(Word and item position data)
******************************

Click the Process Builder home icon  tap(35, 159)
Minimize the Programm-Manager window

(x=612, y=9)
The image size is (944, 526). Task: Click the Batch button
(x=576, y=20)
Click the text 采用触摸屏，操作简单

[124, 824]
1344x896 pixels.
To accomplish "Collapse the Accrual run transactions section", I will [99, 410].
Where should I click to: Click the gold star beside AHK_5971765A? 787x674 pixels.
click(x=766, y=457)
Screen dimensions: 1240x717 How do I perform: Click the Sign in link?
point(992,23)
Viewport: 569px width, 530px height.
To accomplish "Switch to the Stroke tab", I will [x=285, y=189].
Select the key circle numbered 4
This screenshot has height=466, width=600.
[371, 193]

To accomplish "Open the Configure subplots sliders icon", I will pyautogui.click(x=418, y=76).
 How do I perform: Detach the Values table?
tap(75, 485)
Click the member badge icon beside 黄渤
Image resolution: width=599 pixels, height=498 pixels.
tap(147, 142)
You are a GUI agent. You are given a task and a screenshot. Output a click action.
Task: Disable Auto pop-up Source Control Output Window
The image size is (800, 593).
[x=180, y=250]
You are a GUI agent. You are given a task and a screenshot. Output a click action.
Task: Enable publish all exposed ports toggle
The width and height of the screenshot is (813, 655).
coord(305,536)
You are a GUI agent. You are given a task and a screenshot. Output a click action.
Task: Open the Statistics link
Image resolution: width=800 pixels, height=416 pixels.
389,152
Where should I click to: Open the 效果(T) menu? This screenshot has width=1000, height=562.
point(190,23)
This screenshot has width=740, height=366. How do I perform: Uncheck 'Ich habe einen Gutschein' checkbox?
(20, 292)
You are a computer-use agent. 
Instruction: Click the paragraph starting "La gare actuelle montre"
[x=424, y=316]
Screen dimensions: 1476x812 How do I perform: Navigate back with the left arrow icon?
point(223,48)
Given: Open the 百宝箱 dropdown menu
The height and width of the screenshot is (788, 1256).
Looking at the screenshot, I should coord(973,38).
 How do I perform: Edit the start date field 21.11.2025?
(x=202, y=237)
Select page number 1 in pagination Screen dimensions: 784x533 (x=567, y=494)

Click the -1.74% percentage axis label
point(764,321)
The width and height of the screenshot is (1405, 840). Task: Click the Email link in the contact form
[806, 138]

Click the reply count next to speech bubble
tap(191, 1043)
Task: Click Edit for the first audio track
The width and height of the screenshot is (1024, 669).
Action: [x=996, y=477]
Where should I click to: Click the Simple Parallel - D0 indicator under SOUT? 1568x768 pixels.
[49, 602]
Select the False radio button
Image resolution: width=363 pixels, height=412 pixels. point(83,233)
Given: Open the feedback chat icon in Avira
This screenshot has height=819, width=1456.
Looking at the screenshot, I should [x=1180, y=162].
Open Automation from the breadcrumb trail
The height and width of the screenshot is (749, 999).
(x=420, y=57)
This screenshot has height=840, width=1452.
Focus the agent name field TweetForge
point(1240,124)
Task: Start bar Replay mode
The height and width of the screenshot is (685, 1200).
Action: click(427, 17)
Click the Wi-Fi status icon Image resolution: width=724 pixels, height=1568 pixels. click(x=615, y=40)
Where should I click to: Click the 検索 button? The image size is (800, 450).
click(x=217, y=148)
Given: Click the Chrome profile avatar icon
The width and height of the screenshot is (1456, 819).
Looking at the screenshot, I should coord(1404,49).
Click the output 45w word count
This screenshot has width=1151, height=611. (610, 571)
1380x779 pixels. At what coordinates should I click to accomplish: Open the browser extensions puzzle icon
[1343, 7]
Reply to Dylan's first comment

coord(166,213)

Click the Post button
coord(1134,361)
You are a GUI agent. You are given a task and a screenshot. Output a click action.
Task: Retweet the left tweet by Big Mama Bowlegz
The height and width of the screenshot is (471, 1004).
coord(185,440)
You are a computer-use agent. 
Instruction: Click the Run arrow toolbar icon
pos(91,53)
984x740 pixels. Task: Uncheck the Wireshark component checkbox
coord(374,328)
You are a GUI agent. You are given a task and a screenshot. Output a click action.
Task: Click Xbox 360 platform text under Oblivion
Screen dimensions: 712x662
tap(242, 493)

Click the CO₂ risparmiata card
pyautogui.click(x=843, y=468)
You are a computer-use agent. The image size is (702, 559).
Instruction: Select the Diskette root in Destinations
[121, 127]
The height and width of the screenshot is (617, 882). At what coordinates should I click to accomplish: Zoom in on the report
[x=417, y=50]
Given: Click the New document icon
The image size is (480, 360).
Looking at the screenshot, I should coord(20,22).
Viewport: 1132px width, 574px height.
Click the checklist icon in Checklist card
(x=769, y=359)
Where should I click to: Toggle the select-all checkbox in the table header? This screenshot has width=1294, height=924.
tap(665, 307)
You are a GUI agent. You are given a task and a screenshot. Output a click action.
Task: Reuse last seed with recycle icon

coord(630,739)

******************************

■ **WRITTEN REQUEST**
Copy every line of the listing above word for word.

■ **ANSWER TO THIS TASK**
Click the Process Builder home icon  tap(35, 159)
Minimize the Programm-Manager window

(x=612, y=9)
The image size is (944, 526). Task: Click the Batch button
(x=576, y=20)
Click the text 采用触摸屏，操作简单

[124, 824]
1344x896 pixels.
To accomplish "Collapse the Accrual run transactions section", I will [99, 410].
Where should I click to: Click the gold star beside AHK_5971765A? 787x674 pixels.
click(x=766, y=457)
Screen dimensions: 1240x717 How do I perform: Click the Sign in link?
point(992,23)
Viewport: 569px width, 530px height.
To accomplish "Switch to the Stroke tab", I will [x=285, y=189].
Select the key circle numbered 4
This screenshot has height=466, width=600.
[371, 193]

To accomplish "Open the Configure subplots sliders icon", I will pyautogui.click(x=418, y=76).
 How do I perform: Detach the Values table?
tap(75, 485)
Click the member badge icon beside 黄渤
Image resolution: width=599 pixels, height=498 pixels.
tap(147, 142)
You are a GUI agent. You are given a task and a screenshot. Output a click action.
Task: Disable Auto pop-up Source Control Output Window
The image size is (800, 593).
[x=180, y=250]
You are a GUI agent. You are given a task and a screenshot. Output a click action.
Task: Enable publish all exposed ports toggle
The width and height of the screenshot is (813, 655).
coord(305,536)
You are a GUI agent. You are given a task and a screenshot. Output a click action.
Task: Open the Statistics link
Image resolution: width=800 pixels, height=416 pixels.
389,152
Where should I click to: Open the 效果(T) menu? This screenshot has width=1000, height=562.
point(190,23)
This screenshot has width=740, height=366. How do I perform: Uncheck 'Ich habe einen Gutschein' checkbox?
(20, 292)
You are a computer-use agent. 
Instruction: Click the paragraph starting "La gare actuelle montre"
[x=424, y=316]
Screen dimensions: 1476x812 How do I perform: Navigate back with the left arrow icon?
point(223,48)
Given: Open the 百宝箱 dropdown menu
The height and width of the screenshot is (788, 1256).
Looking at the screenshot, I should coord(973,38).
 How do I perform: Edit the start date field 21.11.2025?
(x=202, y=237)
Select page number 1 in pagination Screen dimensions: 784x533 (x=567, y=494)

Click the -1.74% percentage axis label
point(764,321)
The width and height of the screenshot is (1405, 840). Task: Click the Email link in the contact form
[806, 138]

Click the reply count next to speech bubble
tap(191, 1043)
Task: Click Edit for the first audio track
The width and height of the screenshot is (1024, 669).
Action: [x=996, y=477]
Where should I click to: Click the Simple Parallel - D0 indicator under SOUT? 1568x768 pixels.
[49, 602]
Select the False radio button
Image resolution: width=363 pixels, height=412 pixels. point(83,233)
Given: Open the feedback chat icon in Avira
This screenshot has height=819, width=1456.
Looking at the screenshot, I should [x=1180, y=162].
Open Automation from the breadcrumb trail
The height and width of the screenshot is (749, 999).
(x=420, y=57)
This screenshot has height=840, width=1452.
Focus the agent name field TweetForge
point(1240,124)
Task: Start bar Replay mode
The height and width of the screenshot is (685, 1200).
Action: click(427, 17)
Click the Wi-Fi status icon Image resolution: width=724 pixels, height=1568 pixels. click(x=615, y=40)
Where should I click to: Click the 検索 button? The image size is (800, 450).
click(x=217, y=148)
Given: Click the Chrome profile avatar icon
The width and height of the screenshot is (1456, 819).
Looking at the screenshot, I should coord(1404,49).
Click the output 45w word count
This screenshot has width=1151, height=611. (610, 571)
1380x779 pixels. At what coordinates should I click to accomplish: Open the browser extensions puzzle icon
[1343, 7]
Reply to Dylan's first comment

coord(166,213)

Click the Post button
coord(1134,361)
You are a GUI agent. You are given a task and a screenshot. Output a click action.
Task: Retweet the left tweet by Big Mama Bowlegz
The height and width of the screenshot is (471, 1004).
coord(185,440)
You are a computer-use agent. 
Instruction: Click the Run arrow toolbar icon
pos(91,53)
984x740 pixels. Task: Uncheck the Wireshark component checkbox
coord(374,328)
You are a GUI agent. You are given a task and a screenshot. Output a click action.
Task: Click Xbox 360 platform text under Oblivion
Screen dimensions: 712x662
tap(242, 493)

Click the CO₂ risparmiata card
pyautogui.click(x=843, y=468)
You are a computer-use agent. The image size is (702, 559).
Instruction: Select the Diskette root in Destinations
[121, 127]
The height and width of the screenshot is (617, 882). At what coordinates should I click to accomplish: Zoom in on the report
[x=417, y=50]
Given: Click the New document icon
The image size is (480, 360).
Looking at the screenshot, I should coord(20,22).
Viewport: 1132px width, 574px height.
Click the checklist icon in Checklist card
(x=769, y=359)
Where should I click to: Toggle the select-all checkbox in the table header? This screenshot has width=1294, height=924.
tap(665, 307)
You are a GUI agent. You are given a task and a screenshot. Output a click action.
Task: Reuse last seed with recycle icon

coord(630,739)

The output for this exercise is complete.